§ **Selection**
╭──

Fifteen more days until I close the chapter of my life at West Coast. 2 years ago I thought my life was going in a totally different direction. I thought surely by 20 I would at the very least be in a very serious relationship, getting a law degree, and not thinking twice about ministry or my one semester at West Coast. Yet here I am, five semesters later, about to take a job at a church, single, closer to God than I've ever been. Truly happy. Because God's timing is perfect. My Dad always said, if you don't have a plan, stay where you are. Well two years ago I thought I had a plan, but I opened my hands and said "Here God, this belongs to you." And He took my plans from me. Every single thing I thought was best for me, and every thing I wanted out of life-- He took. But He gives more grace, and He gave me more than I could even dream about giving myself. I have an excellent job, I'll be close to my family, I will be near my best friend, I have an awesome boss, I'm about to finish what I started, and continue with my education and my dream to become a counselor. Honestly, I don't know where I would be if I hadn't given myself to Him. He's so good to me. Even when I least deserve it.
Even though Thanksgiving is over, I'm so thankful for all God has done for me this past semester. He has grown me and stretched me, and although the future is scary and uncertain, I'm glad the One who holds the future, holds my hand.

╰──

§ **Dataset entries**
╭──

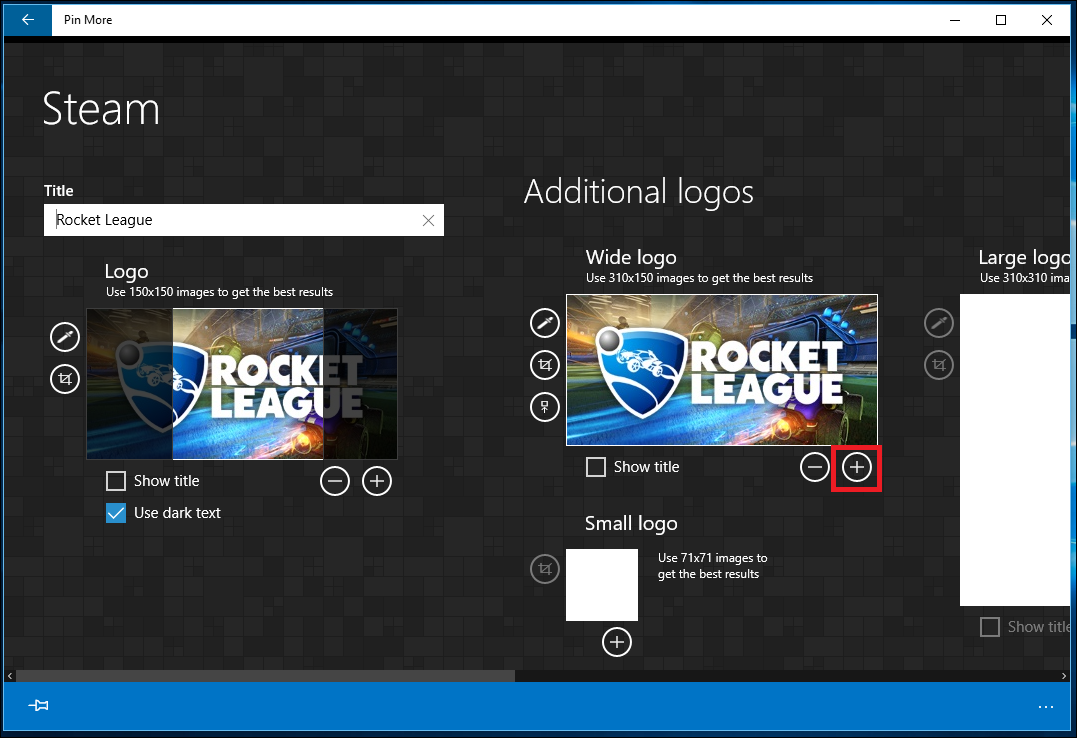Screen dimensions: 1077x738
Task: Zoom in the Wide logo with the plus button
Action: click(857, 468)
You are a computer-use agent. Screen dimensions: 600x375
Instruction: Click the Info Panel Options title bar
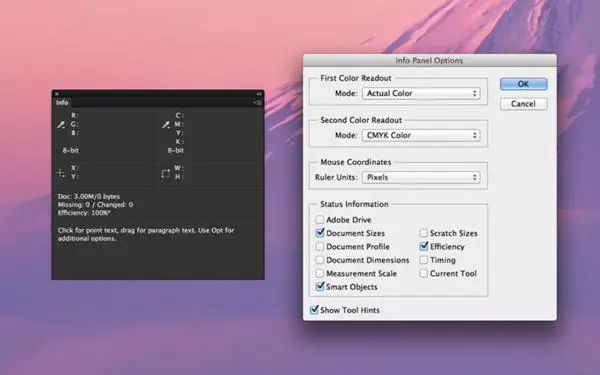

╰──

§ **Work to do**
1/ In the West Coast reflection, write out the stretch from "Even though Thanksgiving" through "holds my hand.".
2/ According to the West Coast reflection, what reason does the writer give for being truly happy?

§ **Answers for this exercise**
1/
Even though Thanksgiving is over, I'm so thankful for all God has done for me this past semester. He has grown me and stretched me, and although the future is scary and uncertain, I'm glad the One who holds the future, holds my hand.

2/ The writer is truly happy because God's timing is perfect.